━━ SOURCE RECORDS
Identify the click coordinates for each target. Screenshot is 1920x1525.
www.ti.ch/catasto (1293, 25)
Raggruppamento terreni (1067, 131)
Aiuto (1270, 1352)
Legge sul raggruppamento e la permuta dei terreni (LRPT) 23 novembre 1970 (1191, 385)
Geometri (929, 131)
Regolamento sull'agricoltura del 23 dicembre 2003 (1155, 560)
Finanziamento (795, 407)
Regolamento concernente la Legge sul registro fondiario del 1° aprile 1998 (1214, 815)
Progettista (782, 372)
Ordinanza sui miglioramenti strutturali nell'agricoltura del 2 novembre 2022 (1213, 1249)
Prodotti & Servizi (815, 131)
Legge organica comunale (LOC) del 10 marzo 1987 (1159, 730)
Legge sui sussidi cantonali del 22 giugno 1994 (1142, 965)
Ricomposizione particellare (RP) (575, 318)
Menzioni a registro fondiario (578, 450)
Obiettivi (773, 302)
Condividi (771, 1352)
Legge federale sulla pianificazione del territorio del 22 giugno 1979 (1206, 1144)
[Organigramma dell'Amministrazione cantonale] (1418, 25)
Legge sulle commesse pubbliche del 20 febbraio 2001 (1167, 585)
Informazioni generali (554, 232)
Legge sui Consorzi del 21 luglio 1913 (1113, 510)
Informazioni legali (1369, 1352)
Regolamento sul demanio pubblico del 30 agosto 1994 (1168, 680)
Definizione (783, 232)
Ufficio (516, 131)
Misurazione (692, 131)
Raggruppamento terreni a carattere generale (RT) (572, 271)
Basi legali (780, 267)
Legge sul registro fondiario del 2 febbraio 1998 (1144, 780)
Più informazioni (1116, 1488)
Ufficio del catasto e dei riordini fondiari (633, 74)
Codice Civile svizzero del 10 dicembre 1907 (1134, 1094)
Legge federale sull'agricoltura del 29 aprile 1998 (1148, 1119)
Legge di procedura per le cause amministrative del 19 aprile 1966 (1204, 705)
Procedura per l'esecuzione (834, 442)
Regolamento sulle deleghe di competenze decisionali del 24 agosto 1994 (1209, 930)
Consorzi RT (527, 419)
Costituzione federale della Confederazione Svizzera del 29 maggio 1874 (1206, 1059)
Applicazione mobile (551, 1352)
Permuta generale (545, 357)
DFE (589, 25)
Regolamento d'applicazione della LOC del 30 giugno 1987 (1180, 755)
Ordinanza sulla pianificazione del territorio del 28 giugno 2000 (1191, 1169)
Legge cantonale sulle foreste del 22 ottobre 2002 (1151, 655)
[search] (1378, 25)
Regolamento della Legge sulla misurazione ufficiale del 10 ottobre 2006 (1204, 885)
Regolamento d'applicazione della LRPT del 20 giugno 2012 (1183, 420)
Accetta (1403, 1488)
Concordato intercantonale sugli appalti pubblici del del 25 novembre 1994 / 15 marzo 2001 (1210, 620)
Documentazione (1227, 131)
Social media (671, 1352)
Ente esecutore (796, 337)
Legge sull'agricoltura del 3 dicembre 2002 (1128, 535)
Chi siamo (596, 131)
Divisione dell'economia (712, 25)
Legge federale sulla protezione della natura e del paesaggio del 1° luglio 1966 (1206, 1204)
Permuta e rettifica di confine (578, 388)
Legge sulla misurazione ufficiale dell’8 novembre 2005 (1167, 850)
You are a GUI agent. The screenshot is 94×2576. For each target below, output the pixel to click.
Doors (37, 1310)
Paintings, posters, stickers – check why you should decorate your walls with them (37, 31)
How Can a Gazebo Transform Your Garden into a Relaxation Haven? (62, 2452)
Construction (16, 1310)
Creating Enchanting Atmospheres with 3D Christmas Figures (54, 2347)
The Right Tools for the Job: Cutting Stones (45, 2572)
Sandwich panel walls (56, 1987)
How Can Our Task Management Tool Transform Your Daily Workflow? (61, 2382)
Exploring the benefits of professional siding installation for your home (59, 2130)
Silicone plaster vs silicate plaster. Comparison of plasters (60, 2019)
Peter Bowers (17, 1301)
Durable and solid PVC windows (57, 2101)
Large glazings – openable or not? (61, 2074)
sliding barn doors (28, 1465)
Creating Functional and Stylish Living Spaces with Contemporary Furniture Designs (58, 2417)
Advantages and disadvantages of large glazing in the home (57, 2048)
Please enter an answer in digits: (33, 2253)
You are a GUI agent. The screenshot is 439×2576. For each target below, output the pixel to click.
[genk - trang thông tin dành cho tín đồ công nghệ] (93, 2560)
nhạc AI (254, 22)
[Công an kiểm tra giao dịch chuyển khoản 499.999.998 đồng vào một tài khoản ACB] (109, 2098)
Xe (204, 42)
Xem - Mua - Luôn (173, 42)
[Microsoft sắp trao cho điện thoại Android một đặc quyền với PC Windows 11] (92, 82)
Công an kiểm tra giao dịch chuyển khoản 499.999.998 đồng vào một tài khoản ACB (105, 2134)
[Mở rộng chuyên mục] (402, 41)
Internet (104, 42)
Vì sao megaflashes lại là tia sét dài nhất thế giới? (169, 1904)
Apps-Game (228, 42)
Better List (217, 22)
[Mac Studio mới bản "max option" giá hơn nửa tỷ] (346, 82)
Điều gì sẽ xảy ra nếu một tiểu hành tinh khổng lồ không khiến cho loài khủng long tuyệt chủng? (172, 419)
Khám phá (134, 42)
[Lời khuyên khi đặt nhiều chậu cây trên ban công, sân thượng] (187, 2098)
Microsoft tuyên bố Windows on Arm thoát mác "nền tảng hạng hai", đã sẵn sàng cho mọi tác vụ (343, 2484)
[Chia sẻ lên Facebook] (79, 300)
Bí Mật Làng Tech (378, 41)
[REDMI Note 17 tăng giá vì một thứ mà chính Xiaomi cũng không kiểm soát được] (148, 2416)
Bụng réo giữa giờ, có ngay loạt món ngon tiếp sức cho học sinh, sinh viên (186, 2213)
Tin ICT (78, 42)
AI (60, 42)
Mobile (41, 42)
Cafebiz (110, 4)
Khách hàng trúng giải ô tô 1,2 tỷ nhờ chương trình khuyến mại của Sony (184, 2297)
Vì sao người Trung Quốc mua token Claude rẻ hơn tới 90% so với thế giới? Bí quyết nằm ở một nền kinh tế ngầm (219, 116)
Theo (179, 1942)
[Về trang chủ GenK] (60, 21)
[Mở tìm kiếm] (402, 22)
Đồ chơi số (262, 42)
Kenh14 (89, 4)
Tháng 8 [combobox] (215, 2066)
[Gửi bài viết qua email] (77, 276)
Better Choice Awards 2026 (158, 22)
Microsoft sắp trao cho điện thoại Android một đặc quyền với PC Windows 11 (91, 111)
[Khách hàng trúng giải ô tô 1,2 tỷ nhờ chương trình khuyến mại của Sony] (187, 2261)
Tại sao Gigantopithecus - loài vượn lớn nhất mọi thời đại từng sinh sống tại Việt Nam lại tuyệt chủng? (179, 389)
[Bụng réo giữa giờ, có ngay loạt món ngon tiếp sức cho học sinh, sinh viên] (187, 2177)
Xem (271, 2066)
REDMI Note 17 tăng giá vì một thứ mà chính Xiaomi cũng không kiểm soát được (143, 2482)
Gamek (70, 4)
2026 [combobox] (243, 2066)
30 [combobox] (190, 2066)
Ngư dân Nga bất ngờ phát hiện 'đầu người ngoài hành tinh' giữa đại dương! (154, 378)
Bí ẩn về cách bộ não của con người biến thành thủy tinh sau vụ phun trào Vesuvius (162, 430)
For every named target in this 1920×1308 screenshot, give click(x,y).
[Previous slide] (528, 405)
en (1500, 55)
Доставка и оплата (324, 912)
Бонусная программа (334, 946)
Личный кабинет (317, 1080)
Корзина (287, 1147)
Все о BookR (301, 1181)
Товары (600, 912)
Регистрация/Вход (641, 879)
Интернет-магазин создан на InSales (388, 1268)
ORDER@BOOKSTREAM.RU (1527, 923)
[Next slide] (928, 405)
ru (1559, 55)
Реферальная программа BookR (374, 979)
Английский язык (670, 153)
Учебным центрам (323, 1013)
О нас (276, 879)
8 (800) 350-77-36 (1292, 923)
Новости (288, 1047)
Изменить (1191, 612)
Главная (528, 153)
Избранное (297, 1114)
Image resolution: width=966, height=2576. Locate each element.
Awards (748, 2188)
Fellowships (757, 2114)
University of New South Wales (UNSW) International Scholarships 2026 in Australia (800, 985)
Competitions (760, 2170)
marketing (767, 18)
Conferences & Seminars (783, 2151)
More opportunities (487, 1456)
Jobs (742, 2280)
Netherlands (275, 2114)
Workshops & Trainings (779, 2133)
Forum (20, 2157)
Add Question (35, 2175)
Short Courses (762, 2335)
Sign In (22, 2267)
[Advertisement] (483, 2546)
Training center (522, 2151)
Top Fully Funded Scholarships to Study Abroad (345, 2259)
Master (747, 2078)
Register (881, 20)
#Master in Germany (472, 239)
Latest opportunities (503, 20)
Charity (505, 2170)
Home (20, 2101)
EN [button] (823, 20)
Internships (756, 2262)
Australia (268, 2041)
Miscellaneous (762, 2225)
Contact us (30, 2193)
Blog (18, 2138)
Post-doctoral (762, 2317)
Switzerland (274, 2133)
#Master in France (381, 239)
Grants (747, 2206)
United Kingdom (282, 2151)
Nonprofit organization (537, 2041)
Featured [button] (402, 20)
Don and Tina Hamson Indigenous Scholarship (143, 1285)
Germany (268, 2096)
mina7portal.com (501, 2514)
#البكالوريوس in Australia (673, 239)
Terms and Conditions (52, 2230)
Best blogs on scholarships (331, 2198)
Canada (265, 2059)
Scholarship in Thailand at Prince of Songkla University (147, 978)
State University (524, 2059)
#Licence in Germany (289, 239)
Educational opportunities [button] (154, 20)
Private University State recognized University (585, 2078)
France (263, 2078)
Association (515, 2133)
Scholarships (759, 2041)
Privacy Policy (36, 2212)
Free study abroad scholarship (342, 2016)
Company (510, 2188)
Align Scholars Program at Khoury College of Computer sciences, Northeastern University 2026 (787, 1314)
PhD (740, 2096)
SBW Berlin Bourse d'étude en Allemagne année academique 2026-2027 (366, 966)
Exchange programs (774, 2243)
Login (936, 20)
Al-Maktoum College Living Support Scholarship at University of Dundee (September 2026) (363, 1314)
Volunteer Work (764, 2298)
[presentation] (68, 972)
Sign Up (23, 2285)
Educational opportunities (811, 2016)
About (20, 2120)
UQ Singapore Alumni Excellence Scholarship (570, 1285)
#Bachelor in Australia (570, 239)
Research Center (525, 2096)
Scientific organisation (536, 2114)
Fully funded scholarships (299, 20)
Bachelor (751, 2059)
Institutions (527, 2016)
━━━━
_YOUR OBJECTIVE_
Please copy the lines above from the line with "Informazioni generali (554, 232)" up to and including the line with "Legge di procedura", exactly as written and with nothing else.

_WRITTEN ANSWER_
Informazioni generali (554, 232)
Legge sui Consorzi del 21 luglio 1913 (1113, 510)
Informazioni legali (1369, 1352)
Regolamento sul demanio pubblico del 30 agosto 1994 (1168, 680)
Definizione (783, 232)
Ufficio (516, 131)
Misurazione (692, 131)
Raggruppamento terreni a carattere generale (RT) (572, 271)
Basi legali (780, 267)
Legge sul registro fondiario del 2 febbraio 1998 (1144, 780)
Più informazioni (1116, 1488)
Ufficio del catasto e dei riordini fondiari (633, 74)
Codice Civile svizzero del 10 dicembre 1907 (1134, 1094)
Legge federale sull'agricoltura del 29 aprile 1998 (1148, 1119)
Legge di procedura per le cause amministrative del 19 aprile 1966 (1204, 705)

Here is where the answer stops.